Chroniques

par bertrand bolognesi

Хованщина | Khovantchina
opéra de Modeste Moussorgski

Opéra national de Paris / Auditorium Bastille
- 22 janvier 2013
reprise de Khovantchina de Moussorgski (Хованщина) à l'Opéra Bastille (Paris)
© ian patrick | opéra national de paris

La production qu’en 2001 signait Andreï Serban pour l’entrée de Khovantchina au répertoire de l’Opéra national de Paris est actuellement reprise lors d’une série de sept représentations, ouverte ce soir. Ainsi retrouvons-nous les décors stylisés de Richard Hudson, leurs harmonies de rouge, blanc, gris et or, qu’assurément le metteur en scène eut du mal à faire vivre. Considérées une par une (comme on feuillette un livre), les images illustrent assez justement chaque tableau sans dépasser cependant une littéralité de carton-pâte qui ne fait guère illusion. De même l’extrême codification des déplacements (le défilé des vieux-croyants du dernier tableau, par exemple) accuse-t-il une datation de l’épreuve nettement antérieure à sa création effective. Enfin, si la scénographie s’affiche « stylisée », disions-nous, encore est-ce dans un inexplicable encombrement du plateau (pourtant vaste).

Toutefois, la tentative de Serban n’est pas dénuée de qualités, loin s’en faut. Ainsi l’intrusive brume du prélude qui enveloppe la salle comme l’encens de l’église russe nimbe chacun avant le service religieux ; ainsi de l’omniprésence du feu comme indice narratif qui mène droit au dénouement ; etc. Mais de cela l’on se souvenait – et plus encore au regard d’autres réalisations appréciées depuis, dont celles de Stein Winge à Bruxelles, poétique en diable (osons), et de Dmitri Tcherniakov à Munich, d’une pertinence décapante. Parlons plutôt de ce qui change : les voix, l’orchestre.
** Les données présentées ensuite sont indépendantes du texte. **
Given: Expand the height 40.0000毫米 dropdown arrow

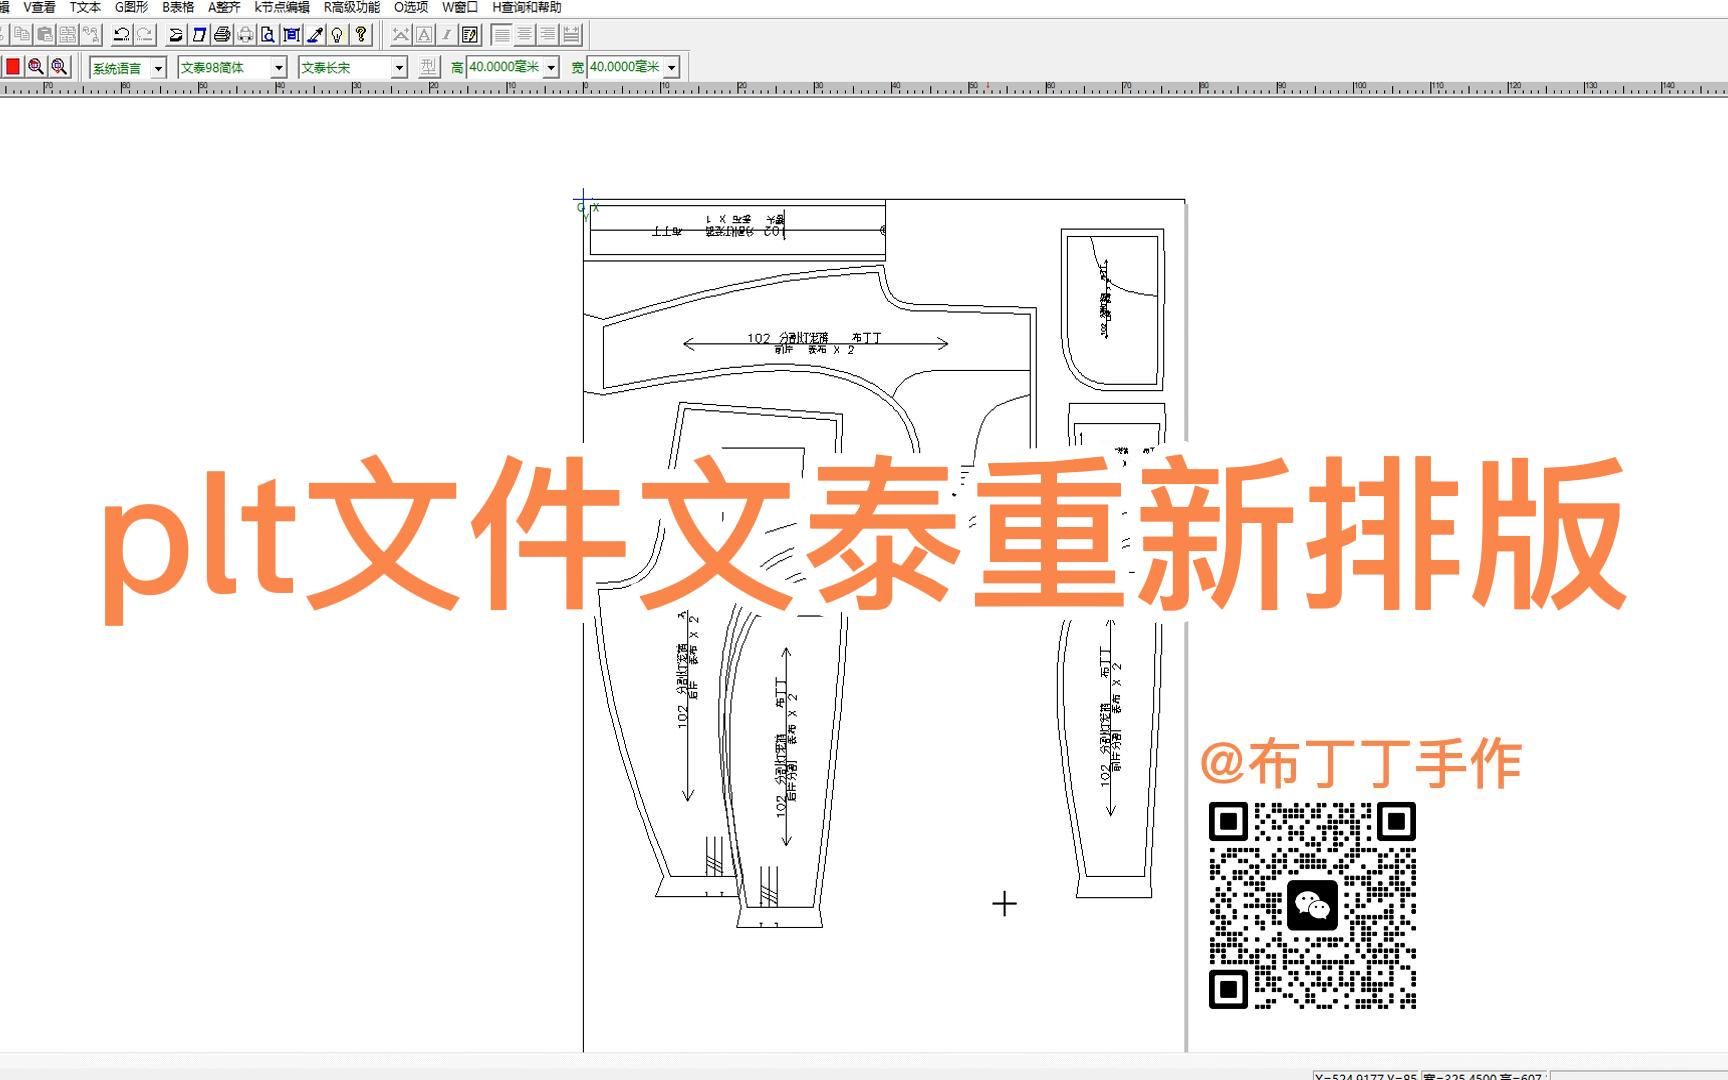Looking at the screenshot, I should tap(551, 69).
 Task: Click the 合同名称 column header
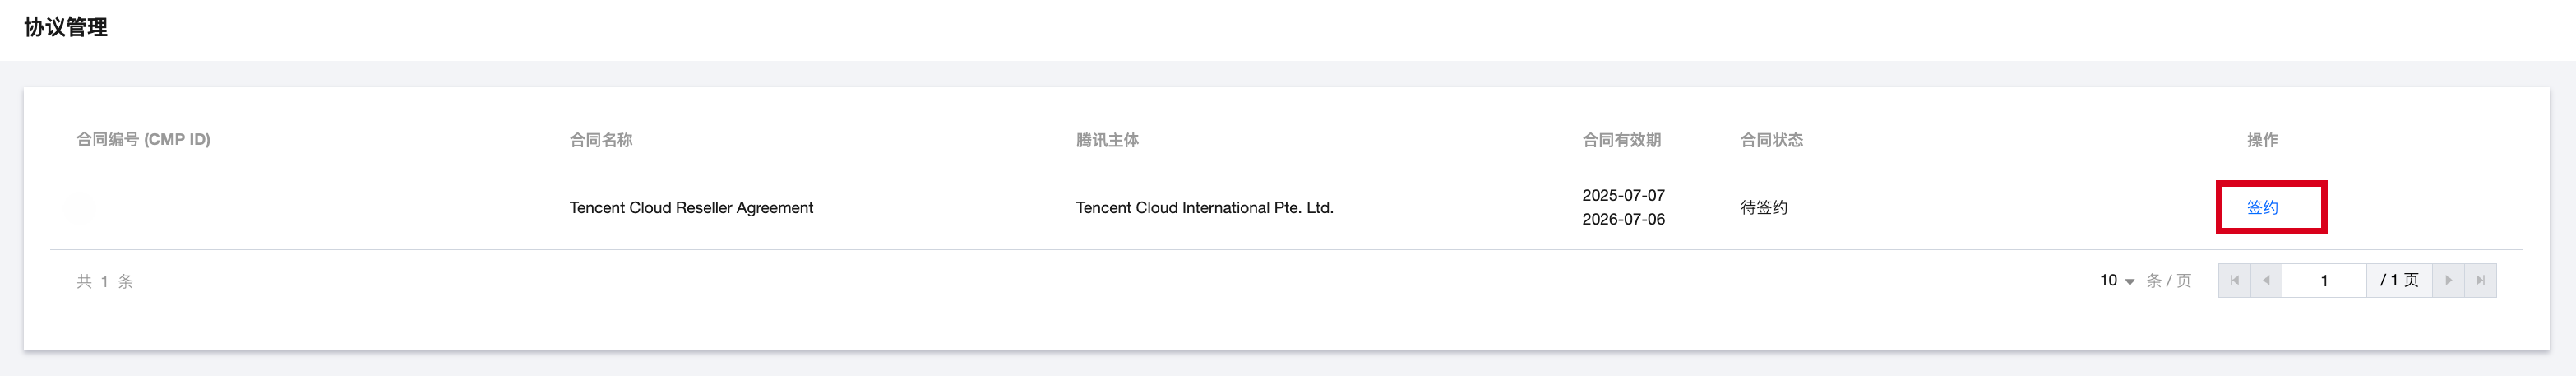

Mikhaïl Jurowski, pour commencer, qui conduit la fosse dans la version révisée par Dmitri Chostakovitch (1959). D’une grande minutie, sa lecture révèle de nombreux détails et profite volontiers de l’écriture des bois, en particulier ; aussi ces pupitres s’avancent-ils glorieux, pour ainsi dire. Tout en soignant précisément timbres, échanges et traits solistiques, sa Khovantchina manque de relief et de drame, avouons-le. Seule l’emphase campanaire chère à Moussorgski parvient à relever par endroits l’expressivité qu’on en attend, mais cela suffit-il ? Peut-être une certaine prudence conduit-elle le chef à se trop peu risquer vers le théâtre.
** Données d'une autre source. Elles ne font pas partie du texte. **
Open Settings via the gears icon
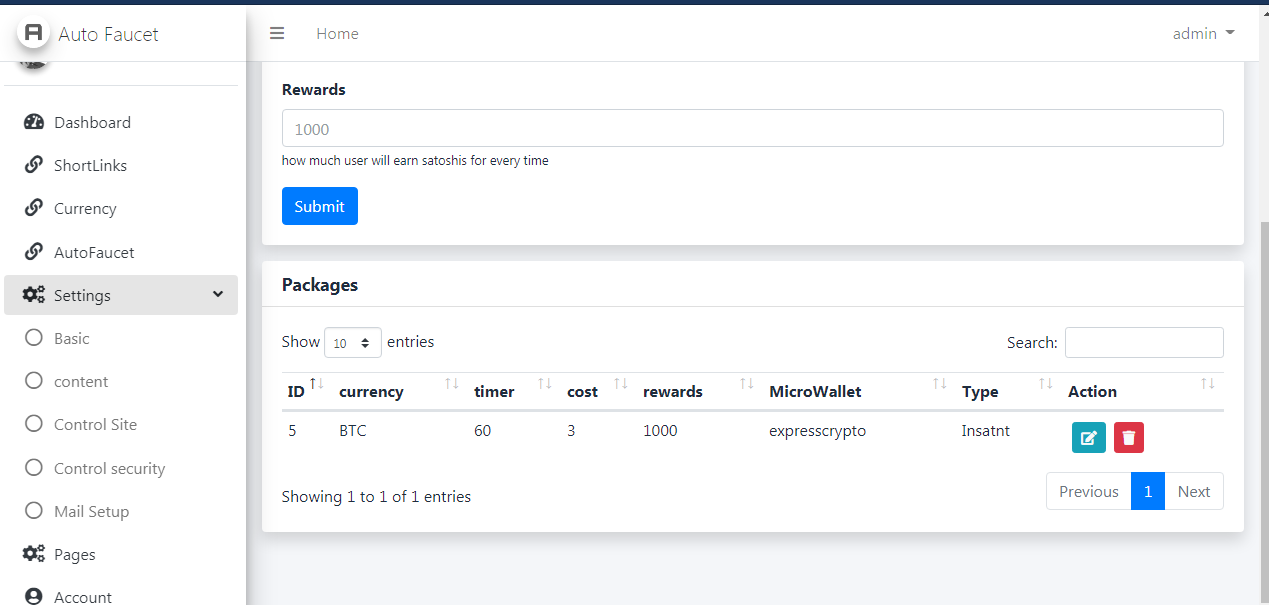This screenshot has width=1269, height=605. (x=33, y=295)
Outre l’impressionnante prestation du Chœur de l’Opéra national de Paris, conduit par Alessandro di Stefano, une quinzaine de chanteurs, tous fort bien distribués, honore l’œuvre. S’en détachent positivement le jeune Vladimir Kapshuk (Strechniev), Iouri Kissin (Varsonofiev) et le Scribe de Vadim Zaplechny, sans oublier l’attachant Kouzka de Vassili Efimov, avantageusement projeté. Parmi les personnages « actant » d’importance, la présence fulgurante de Vladimir Galouzine livre un Andreï incandescent qui fait merveille des appels du cinquième acte (« où es-tu, ma toute tendre… »). Ferme, férocement solide, même, le timbre noir de Sergueï Murzaev l’impose en toute évidence en Chakloviti redoutable. À l’inverse, la clarté du ténor Vsevolod Grivnov sied parfaitement à un Golitsine flatteusement impacté.

Avec un aigu perçant à souhait, une voix proprement impérative, Marina Lapina donne une Susanna idéale. La « colombe » du jeune prince est incarnée par le soprano ukrainien Natalia Tymchenko, tandis que l’éternelle amoureuse Marfa gagne dans le chant de Larissa Diadkova (il y a douze ans c’était elle, déjà,) une profondeur qui fascine.

Deux basses couronnent cette distribution largement satisfaisante. Gleb Nikolsky campe un Khovanski de grande prestance, tant vocale que physique, d’une voix ample et souple à la couleur généreuse. Il donne à la dernière fête du vieux prince une superbe rare. Enfin, le jeune Bulgare Orlin Anastassov – par ailleurs captivant Godounov [lire notre critique DVD] – compose à trente-six ans un Dosifeï d’exception : la voix est facile, la couleur remarquablement expressive, l’impact homogène sur toute la tessiture, le phrasé luxueux et la présence scénique « brûle » les planches d’une singulière densité.